The city even assigned a detail of undercover officers to accompany him to an area set aside for protests, according to the complaint filed by Cleveland attorney Subodh Chandra.

Once at the site, however, officials allegedly shut down his protest by dousing the flame he had lit on the corner of the flag with “cold fire.” Johnson claims a group of supporters from the communist political group RevCom formed a protective circle around him so he could burn the flag but officers breached it to snuff out his protest with an extinguisher.

The police “literally extinguished his speech,” the lawsuit states. “Then they dragged him to the ground where, prone and compliant, he was kicked and punched by the very men the city would charge him with assaulting."

Johnson says the police arrested and detained him after officers squelched his protest and then later charged him with assault, but the charges against him were dropped in January 2017, just before Trump’s inauguration.

Cleveland spokesman Dan Williams said the city had received the lawsuit on Thursday but could not comment on pending litigation.

Jones and his outlet InfoWars are also named in Wednesday’s lawsuit. Johnson claims that "self-styled" InfoWars reporters celebrated in a nearby bar after his arrest and created false reports that Johnson has struck them to support the charges of misdemeanor assault.

Johnson also claims InfoWars and the police had a video of the incident that would have cleared him but it disappeared after his arrest.

Jones and InfoWars did not immediately respond Thursday to a request for an interview.

“Mr. Johnson’s persecution in Cleveland was no patrolman’s error,” the lawsuit states. “It was ratified by the city’s continuing retaliation against him. And it represents a calculated assault on the rule of law; the culmination of a decades-old practice by Cleveland police officers to seek unlawful convictions on the basis of ‘unpatriotic’ symbolic speech.”

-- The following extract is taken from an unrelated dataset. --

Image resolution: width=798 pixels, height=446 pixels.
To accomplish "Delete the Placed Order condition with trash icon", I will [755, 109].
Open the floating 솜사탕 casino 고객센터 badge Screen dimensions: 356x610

Seventy-four percent of respondents in a recent YouGov poll said flag burning was not an appropriate form of protest, and 48 percent of those polled said that they would favor a constitutional amendment banning it.

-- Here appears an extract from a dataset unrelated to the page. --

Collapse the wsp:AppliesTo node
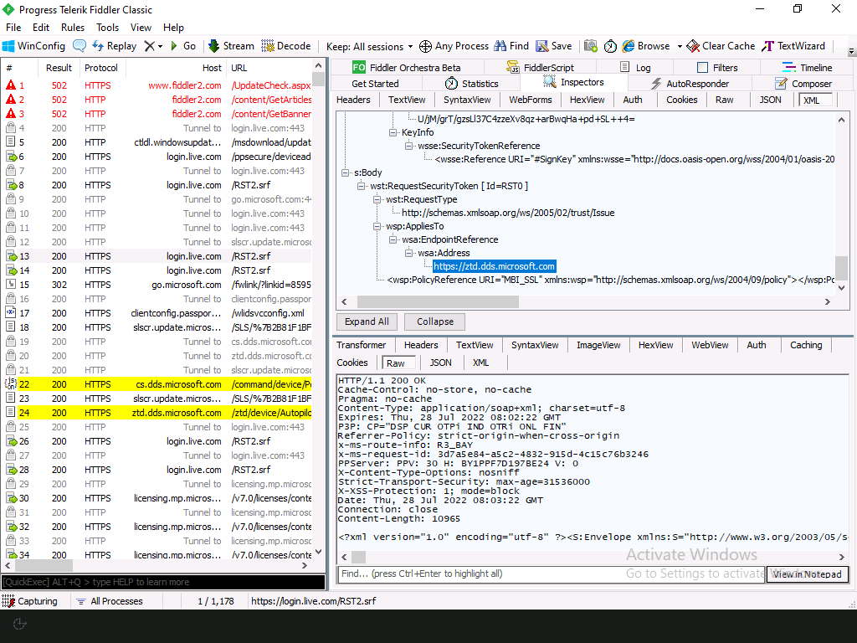The image size is (857, 643). (377, 226)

Trump famously tweeted when he was president-elect that people should be jailed or lose their citizenship if they burned the flag.

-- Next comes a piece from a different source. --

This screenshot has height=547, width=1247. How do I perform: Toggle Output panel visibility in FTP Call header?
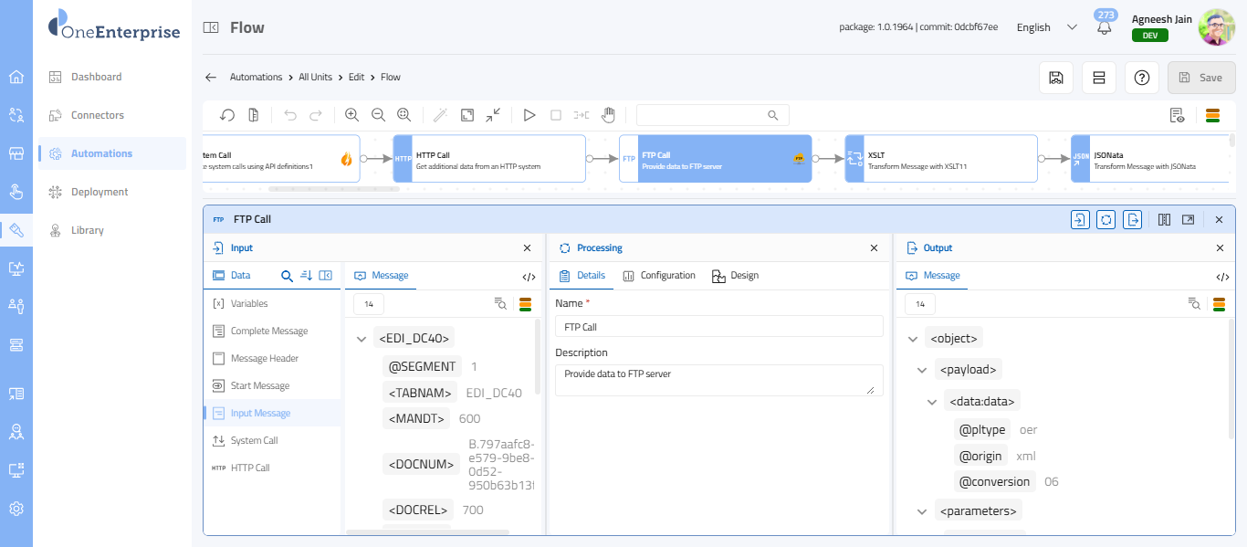[1132, 219]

But 44 percent of respondents in the same poll were opposed to jail time for burning the flag, while 38 percent favored it. Fifty-eight percent opposed a measure that would strip people of their citizenship. Twenty-four percent of respondents said they would support such a punishment.

Johnson’s attorney, Chandra, said in a statement, “While most Americans find flag-burning abhorrent, even high-school students know that it is constitutionally protected free speech. Even Justice Scalia said so, nearly 30 years ago. Cleveland police officers would and should know this if they were properly trained. Officers’ failure to protect Mr. Johnson—and indeed their decision to arrest and prosecute him, violated the Constitution. They must be held accountable to the rule of law.”

Johnson’s complaint names as defendants the city of Cleveland, Chief of Police Calvin Williams, Texas-based InfoWars, Jones and InfoWars reporters Joseph Biggs and Jordan Salkin, and multiple public safety officials.

He seeks compensatory and punitive damages for alleged violations of his First and Fourth Amendment rights.